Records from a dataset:
[Start of Attachment]
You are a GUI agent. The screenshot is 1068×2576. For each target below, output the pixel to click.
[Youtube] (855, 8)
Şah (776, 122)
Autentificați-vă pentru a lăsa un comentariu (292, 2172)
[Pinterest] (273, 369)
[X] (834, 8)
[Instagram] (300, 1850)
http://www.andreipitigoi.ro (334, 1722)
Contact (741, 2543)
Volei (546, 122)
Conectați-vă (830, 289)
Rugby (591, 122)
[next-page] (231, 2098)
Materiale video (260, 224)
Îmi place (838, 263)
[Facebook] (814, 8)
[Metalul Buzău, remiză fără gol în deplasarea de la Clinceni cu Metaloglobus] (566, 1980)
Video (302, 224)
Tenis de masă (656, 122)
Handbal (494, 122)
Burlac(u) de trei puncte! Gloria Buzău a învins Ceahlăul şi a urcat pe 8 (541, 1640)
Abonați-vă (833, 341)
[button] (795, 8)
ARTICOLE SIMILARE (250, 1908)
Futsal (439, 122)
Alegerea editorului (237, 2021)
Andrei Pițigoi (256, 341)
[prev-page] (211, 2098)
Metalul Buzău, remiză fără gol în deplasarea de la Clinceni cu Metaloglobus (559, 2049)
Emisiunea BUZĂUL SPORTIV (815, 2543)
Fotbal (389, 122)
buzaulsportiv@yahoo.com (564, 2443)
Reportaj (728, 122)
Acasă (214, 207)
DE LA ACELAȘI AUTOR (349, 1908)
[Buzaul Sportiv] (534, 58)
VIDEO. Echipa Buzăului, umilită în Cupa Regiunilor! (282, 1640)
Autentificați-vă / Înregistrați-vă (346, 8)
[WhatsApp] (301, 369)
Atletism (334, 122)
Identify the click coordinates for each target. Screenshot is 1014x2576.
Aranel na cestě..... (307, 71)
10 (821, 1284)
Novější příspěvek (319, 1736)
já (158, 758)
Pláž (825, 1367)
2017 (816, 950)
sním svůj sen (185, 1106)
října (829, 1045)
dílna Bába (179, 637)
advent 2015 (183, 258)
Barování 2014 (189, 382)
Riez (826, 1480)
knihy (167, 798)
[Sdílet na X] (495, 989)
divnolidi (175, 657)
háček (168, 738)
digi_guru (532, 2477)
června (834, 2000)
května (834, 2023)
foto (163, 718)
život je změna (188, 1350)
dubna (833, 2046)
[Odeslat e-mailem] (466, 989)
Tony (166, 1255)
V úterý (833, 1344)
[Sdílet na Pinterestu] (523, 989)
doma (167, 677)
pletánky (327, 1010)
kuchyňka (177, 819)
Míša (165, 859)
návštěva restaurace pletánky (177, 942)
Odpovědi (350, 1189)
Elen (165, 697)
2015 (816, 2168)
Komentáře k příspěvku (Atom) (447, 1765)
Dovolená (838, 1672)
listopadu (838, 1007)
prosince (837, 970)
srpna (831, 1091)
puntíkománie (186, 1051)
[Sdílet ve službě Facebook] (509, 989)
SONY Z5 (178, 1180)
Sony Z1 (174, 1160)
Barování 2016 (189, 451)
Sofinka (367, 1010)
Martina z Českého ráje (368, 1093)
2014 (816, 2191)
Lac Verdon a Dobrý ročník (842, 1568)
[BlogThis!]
[End of Attachment]
Directions ->
All lines from the one with "háček (168, 738)" through the final line above are to be quoted exactly; quote no other line.

Written answer ->
háček (168, 738)
digi_guru (532, 2477)
června (834, 2000)
května (834, 2023)
foto (163, 718)
život je změna (188, 1350)
dubna (833, 2046)
[Odeslat e-mailem] (466, 989)
Tony (166, 1255)
V úterý (833, 1344)
[Sdílet na Pinterestu] (523, 989)
doma (167, 677)
pletánky (327, 1010)
kuchyňka (177, 819)
Míša (165, 859)
návštěva restaurace pletánky (177, 942)
Odpovědi (350, 1189)
Elen (165, 697)
2015 (816, 2168)
Komentáře k příspěvku (Atom) (447, 1765)
Dovolená (838, 1672)
listopadu (838, 1007)
prosince (837, 970)
srpna (831, 1091)
puntíkománie (186, 1051)
[Sdílet ve službě Facebook] (509, 989)
SONY Z5 (178, 1180)
Sony Z1 (174, 1160)
Barování 2016 (189, 451)
Sofinka (367, 1010)
Martina z Českého ráje (368, 1093)
2014 (816, 2191)
Lac Verdon a Dobrý ročník (842, 1568)
[BlogThis!]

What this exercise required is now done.